# 01 - Data Collection

This notebook fetches DEX protocol data from CoinGecko and DefiLlama APIs.
It builds a daily panel dataset with market cap, TVL, volume, fees, and revenue metrics.

In [None]:
import os
import sys
import datetime as dt

# Add parent directory to path for imports
sys.path.insert(0, os.path.dirname(os.getcwd()))

import pandas as pd
from dotenv import load_dotenv

from src import data_collection as dc

# Load environment variables
load_dotenv(override=False)

In [None]:
# Define date range
# Using last 150 days to ensure >= 90-day coverage
end_date = dt.date(2025, 9, 10)
start_date = end_date - dt.timedelta(days=150)

print(f"Collecting data from {start_date} to {end_date}")

In [None]:
# Load protocol configuration
protocols = dc.load_protocols('../protocols.yml')
print(f"Loaded {len(protocols)} protocols:")
for p in protocols:
    print(f"  - {p['name']} ({len(p.get('chains', []))} chains)")

In [None]:
# Build the panel dataset
print("Building panel from APIs...")
panel = dc.build_panel(start_date, end_date)

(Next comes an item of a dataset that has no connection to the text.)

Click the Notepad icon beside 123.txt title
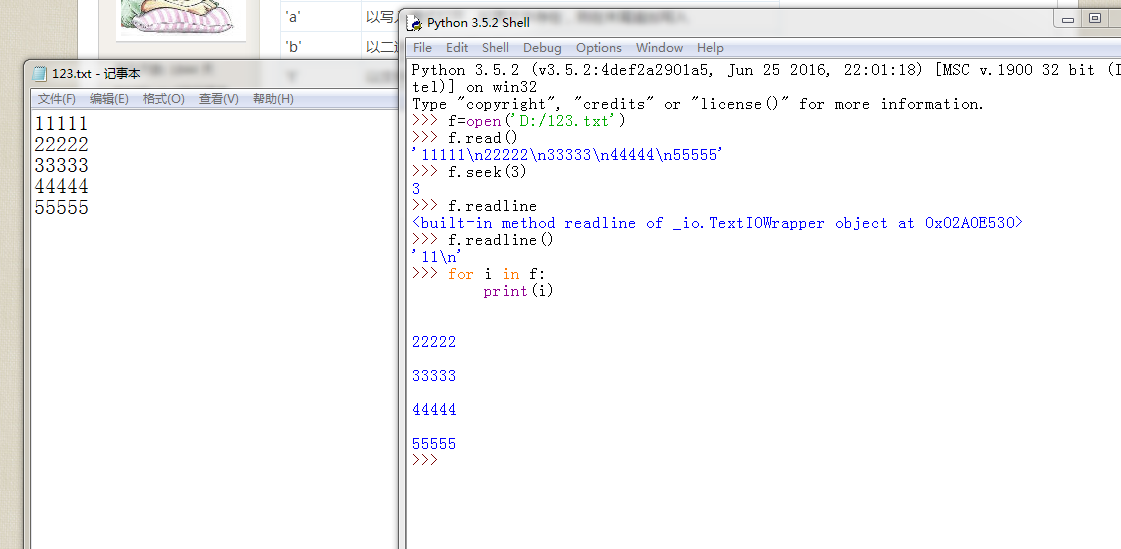 [40, 73]
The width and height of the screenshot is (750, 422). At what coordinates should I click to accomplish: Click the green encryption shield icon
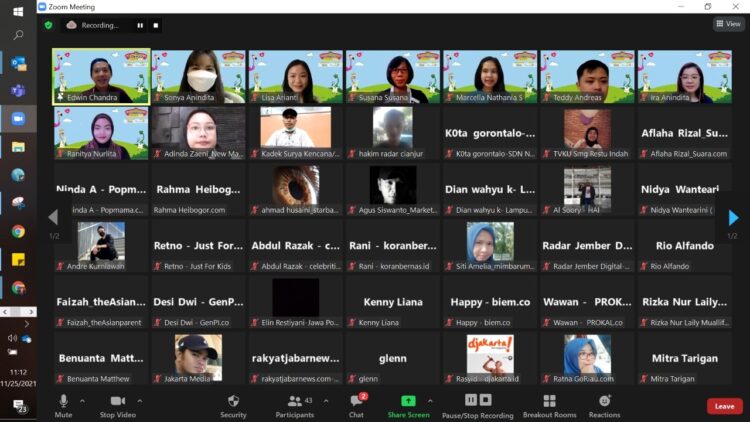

print(f"\nPanel shape: {panel.shape}")
print(f"Protocols: {panel['protocol'].nunique()}")
print(f"Date range: {panel['date'].min()} to {panel['date'].max()}")

In [None]:
# Display sample data
print("\nSample data:")
panel.head(10)

In [None]:
# Data summary
print("\nData summary by protocol:")
summary = panel.groupby('protocol').agg({
    'date': ['min', 'max', 'count'],
    'market_cap_circulating': ['mean', 'std'],
    'tvl': ['mean', 'std'],
    'volume_24h': ['mean', 'std']
}).round(2)
summary

In [None]:
# Save raw panel
os.makedirs('../data/processed', exist_ok=True)
csv_path = '../data/processed/panel_raw.csv'
panel.to_csv(csv_path, index=False)
print(f"Raw panel saved to {csv_path}")